To flow-through or not to flow-through? That was the question two years ago when city officials in West Bend, Wis., were designing a new splash pad. Because of the uniqueness of Regner Park--the city’s oldest community park--a decision was made to push the envelope on innovation, and create a flow-through system that would use water a second time for a swimming pond.
A Unique Opportunity
Regner Park’s features originated during the 1930s when projects were iniated by the the Federal Emergency Relief Administration and Work Projects Administration. As with any park constructed during that time, it had great facilities that needed some updating, including the 1.75-acre swim pond and the classic “Citizens Conservation Corp” lannon-stone and dark-stained wood bathhouse and bandstand.
Since 1935, a well has been supplying fresh swim water to the pond through a waterfall, which swimmers also have enjoyed. In the mid-1980s, a second well was added to prevent the department from draining its entire aquatic budget on paying for city water to keep the swimmers afloat.
Thanks to the community’s interest in rejuvenating the park for its 75th anniversary, a plan was set in motion for the city’s first splash pad--Rotary Splashpad--at the park.

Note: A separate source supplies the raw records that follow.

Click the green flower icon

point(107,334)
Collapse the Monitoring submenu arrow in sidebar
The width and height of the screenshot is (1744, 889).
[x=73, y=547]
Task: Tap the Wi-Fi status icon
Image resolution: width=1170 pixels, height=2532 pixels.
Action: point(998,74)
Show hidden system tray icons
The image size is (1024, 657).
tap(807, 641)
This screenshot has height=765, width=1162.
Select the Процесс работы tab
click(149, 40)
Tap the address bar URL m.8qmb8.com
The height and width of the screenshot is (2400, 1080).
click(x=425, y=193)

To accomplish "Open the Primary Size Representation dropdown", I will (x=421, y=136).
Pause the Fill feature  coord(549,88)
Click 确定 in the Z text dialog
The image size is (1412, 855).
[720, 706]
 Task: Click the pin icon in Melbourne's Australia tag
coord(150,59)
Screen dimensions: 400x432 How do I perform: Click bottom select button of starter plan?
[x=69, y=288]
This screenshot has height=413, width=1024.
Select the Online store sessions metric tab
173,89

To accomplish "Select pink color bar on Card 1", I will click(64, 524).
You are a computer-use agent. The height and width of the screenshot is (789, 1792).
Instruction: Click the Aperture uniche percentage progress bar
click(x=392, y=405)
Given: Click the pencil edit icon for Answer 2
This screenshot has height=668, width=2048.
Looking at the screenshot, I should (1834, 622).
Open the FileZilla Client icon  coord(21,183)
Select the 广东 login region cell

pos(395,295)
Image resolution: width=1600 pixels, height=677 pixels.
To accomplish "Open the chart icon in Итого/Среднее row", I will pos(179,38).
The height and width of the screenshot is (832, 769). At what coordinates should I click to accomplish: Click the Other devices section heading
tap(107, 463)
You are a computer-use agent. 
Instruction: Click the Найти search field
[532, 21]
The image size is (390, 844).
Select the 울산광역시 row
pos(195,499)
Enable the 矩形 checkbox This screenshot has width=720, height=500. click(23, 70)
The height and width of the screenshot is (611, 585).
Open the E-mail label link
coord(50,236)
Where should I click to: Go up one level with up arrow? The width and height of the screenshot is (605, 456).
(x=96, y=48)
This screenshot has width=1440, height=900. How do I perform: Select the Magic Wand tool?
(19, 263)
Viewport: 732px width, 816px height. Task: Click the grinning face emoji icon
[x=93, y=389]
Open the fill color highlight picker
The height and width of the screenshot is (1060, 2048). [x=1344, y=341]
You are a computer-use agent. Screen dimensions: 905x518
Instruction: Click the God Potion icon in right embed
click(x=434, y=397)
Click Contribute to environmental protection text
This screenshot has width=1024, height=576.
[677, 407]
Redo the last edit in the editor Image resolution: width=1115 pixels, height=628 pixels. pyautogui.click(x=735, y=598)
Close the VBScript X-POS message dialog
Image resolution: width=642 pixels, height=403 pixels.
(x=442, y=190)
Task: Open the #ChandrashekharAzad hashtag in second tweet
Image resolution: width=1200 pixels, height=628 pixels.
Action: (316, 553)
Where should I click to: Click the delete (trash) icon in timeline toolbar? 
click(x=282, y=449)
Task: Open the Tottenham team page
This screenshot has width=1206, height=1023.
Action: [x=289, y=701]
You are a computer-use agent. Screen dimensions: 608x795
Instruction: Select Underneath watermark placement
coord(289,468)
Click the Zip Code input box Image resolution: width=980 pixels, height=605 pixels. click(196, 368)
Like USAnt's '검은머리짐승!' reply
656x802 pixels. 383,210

Staff members researched the flow-through vs. recirculation question, “Why can’t we use the current well system to supply water for the splash pad? Even better yet, let’s look at using one of the current wells to supply water for both the splash pad and swim pond.”
It sounded like a crazy idea at first, and seemed to push the limits of what some aquatic consultants really wanted to consider. It actually raised more questions than answers! But as most professionals in the parks and recrecation field have experienced, we usually are not satisfied until all options are explored and people are pushed to think, in this case, outside the splash pad.
The flow-through splash-pad system is a tried-and-true way to build splash pads in Wisconsin for two reasons:
1. Lower costs for both construction and operations are appealing to council members.
2. Less time spent by staff members with chemicals and backwashing makes directors happy.
Recent issues of swim-related illnesses throughout the country have made people think twice about recirculated splash pads. But how to answer the question of flushing the water down the drain, never to be used again?
Most communities in Wisconsin--and the Midwest, for that matter--that use flow-through systems are located near the Great Lakes (Lake Michigan, in our case) or other inland lakes and rivers, where the water flows to and is used again. This particular well-water flows from the swim pond to a small creek, then flows into the Milwaukee River and eventually into Lake Michigan, even though the city is 30 miles away from the Great Lake.
Choosing a flow-through system was very attractive because it saved costs with both construction and operations. The main cost of the latter was water usage. Since the city already had a working well, why not continue to put it to work for an additional activity? It was another selling point to the public as well, that water wasn’t just going down the drain.
Alternative To Recirculation
In this enlightened time of saving natural resources, staff members pushed to get extra use from the flow-through system. In a nutshell, a unique plumbing system that incorporates well water (approximately 75 percent) and city water supplies the splash pad, and then that water immediately drains into the swim pond.
Currently, the city water is used only to supplement the gallons per minute needed to supply water to the play features. Recently, a test well was introduced, and city officials are contemplating digging a brand-new well that will provide all of the water needed for the splash pad; however, city water currently serves as a convenient backup in case the well pump does not operate for any reason, so a decision has not yet been made.
One of the biggest concerns using the dual-use approach was the health of patrons. Would the “double use” of the same water be a problem? After much research, no issues were found with sending the splash-pad water into the fairly large swim pond. New well-water is pumped in each day, and the pond is treated with natural enzymes (but not chlorine) to assist with algae and other potential swim-related illnesses every two weeks. Despite the unusally warm summer, there were no health issues at the beach.
Another obstacle was the storage of the plumbing/mechanicals and their cost. The typical large box near the pad and combination picnic-shelter/mechanical building ideas were explored, but they would take up more green space and cost more money.
Suddenly, bad luck turned good. Because of poor structural soils in the intended pad location, the city was forced to move farther east on the property and within range of the 75 year-old bandstand, which just happened to have a huge “bomb-shelter-style” basement used for storing equipment from 30 years ago with no other intended use.
This reuse of the bandstand had a silver lining in the soil issue. It also saved a great deal of money, time and green space.
The only drawback with the flow-through system is that, according to the State Department of Commerce, water usage needs to be limited to 50,000 gallons per day. The splash-pad system is programmed to operate during the peak times of the day (noon to 5:00 p.m.). As much as there is a desire to keep the pad open longer, the residents have accepted it, especially considering the water usage.
Thanks to hardworking and talented staff members and a very supportive community, the splash pad and renovated swim beach have doubled the average revenue of the last 25 years, and attendance is the highest at the park in 27 years! But the greatest success is seeing the miles of smiles and hearing the squeals of delight as kids enjoy the Rotary Splashpad.
Each community is unique and what worked best for us won’t necessarily work best for the next community. Hopefully, this story sparks some innovation that lets uniqueness flow through.